Side " and " following " can include upper and lower both direction.Device may also have other directions (to be rotated by 90 ° or in its other party
To), therefore spatial relation description word used herein should be interpreted accordingly.In addition, it will also be understood that being referred to as when one layer at two layers
" between " when, it can be only layer between described two layers, or there may also be one or more intervenient layers.
In the context of this application, structure of the described fisrt feature in the "upper" of second feature may include first
Be formed as the embodiment directly contacted with second feature, also may include that other feature is formed between the first and second features
Embodiment, such first and second feature may not be direct contact.
It is referred to as " on the other part " it should be appreciated that working as a component, " being connected to another component ", " is coupled in
When another component " or " contacting another component ", it can directly on another component, be connected or coupled to,
Or another component is contacted, or may exist insertion part.In contrast, when a component is referred to as " directly another
On a component ", " being directly connected in ", " being coupled directly to " or when " directly contact " another component, insertion part is not present.Together
Sample, when first component referred to as " is in electrical contact " or " being electrically coupled to " second component, in the first component and this second
There is the power path for allowing electric current flowing between part.The power path may include capacitor, the inductor of coupling and/or permission electricity
Other components of flowing, or even do not contacted directly between conductive component.
In the semiconductor devices of manufacture such as metal-oxide-semiconductor, in order to realize high density, high performance transistor arrangement, isolation
Technique becomes more and more important.It can be to avoid electric leakage, the low and latch-up of breakdown etc. of semiconductor devices by isolation.Shallow ridges
Slot isolation (STI, Shallow Trench Isolation) is exactly a kind of important isolation structure/technique, and is commonly used for
In 0.25 μm of manufacturing process below.By utilizing silicon nitride mask, ditch is formed after the processes such as deposit, graphical, etching
Slot, and filling, deposited oxide in the trench, to realize the effect of isolation.

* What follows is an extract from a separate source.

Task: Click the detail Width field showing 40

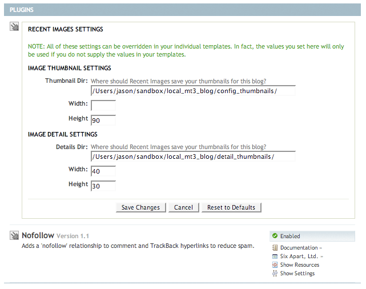Action: (x=103, y=171)
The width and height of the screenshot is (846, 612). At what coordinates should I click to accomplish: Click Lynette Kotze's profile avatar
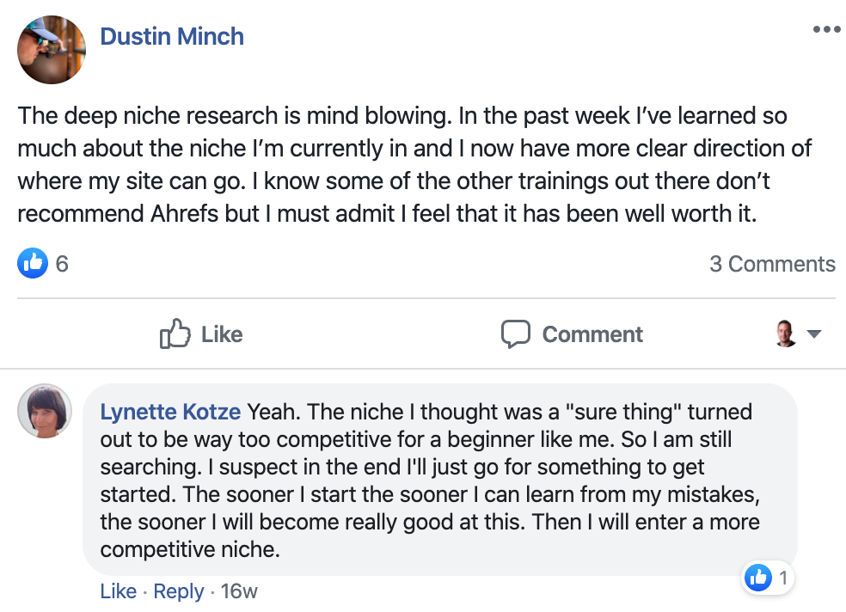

Fig. 1 is a kind of schematic diagram of the structure of metal-oxide-semiconductor.Refering to what is shown in Fig. 1, in direction width (W) of metal-oxide-semiconductor structure 10
On, the grid 120 of 140 two sides of channel covers SI semi-insulation separation layer.In the case where adding grid voltage, due to grid
The electric field at 120 edges terminates at the side of channel 140, so that 140 edge of channel is close to the region of shallow trench isolation (STI) 130
Electric field become strong, corresponding depletion layer 101 is deeper.Meanwhile the surface potential of 140 marginal position of channel can be made to increase, 140 side of channel
It edge position will transoid earlier.Therefore, the threshold voltage (VT, Threshold Voltage) of 140 marginal position of channel will compare channel
The threshold voltage in 140 middle positions is lower.When the size of metal-oxide-semiconductor is smaller and smaller, 140 marginal portion of channel accounts for entire channel
140 ratio is increasing, and " narrow-channel effect " bring influences more and more significant.The lower threshold value of 140 marginal position of channel
Voltage can make the threshold voltage of entire metal-oxide-semiconductor structure 10 reduce.Fig. 3 is the device widths of metal-oxide-semiconductor and the correspondence of threshold voltage
The schematic diagram of relationship.Refering to what is shown in Fig. 3, when the device widths (W) of metal-oxide-semiconductor structure 10 become smaller, threshold voltage (VT) also with
Be substantially reduced.
It is a kind of improve narrow-channel effect method be carry out side wall ion implanting.Since side wall ion implanting is usually to whole
A wafer is injected, thus implantation dosage is lower, otherwise will affect the performance of other devices.For example, in side wall ion implanting
Ion can beat the side wall position of channel 140 in metal-oxide-semiconductor structure 10 shown in Fig. 1.Although the ion of injection can be from one
Determine to improve narrow-channel effect in degree, but when device size is smaller and smaller, the sidewall angle of shallow trench isolation (STI) also with
It is increasingly steeper.In this way, getting to the effective ion of 140 side wall position of channel will tail off.Therefore, in the logic process of smaller size
In, side wall ion implanting is not obviously improved the narrow-channel effect of device.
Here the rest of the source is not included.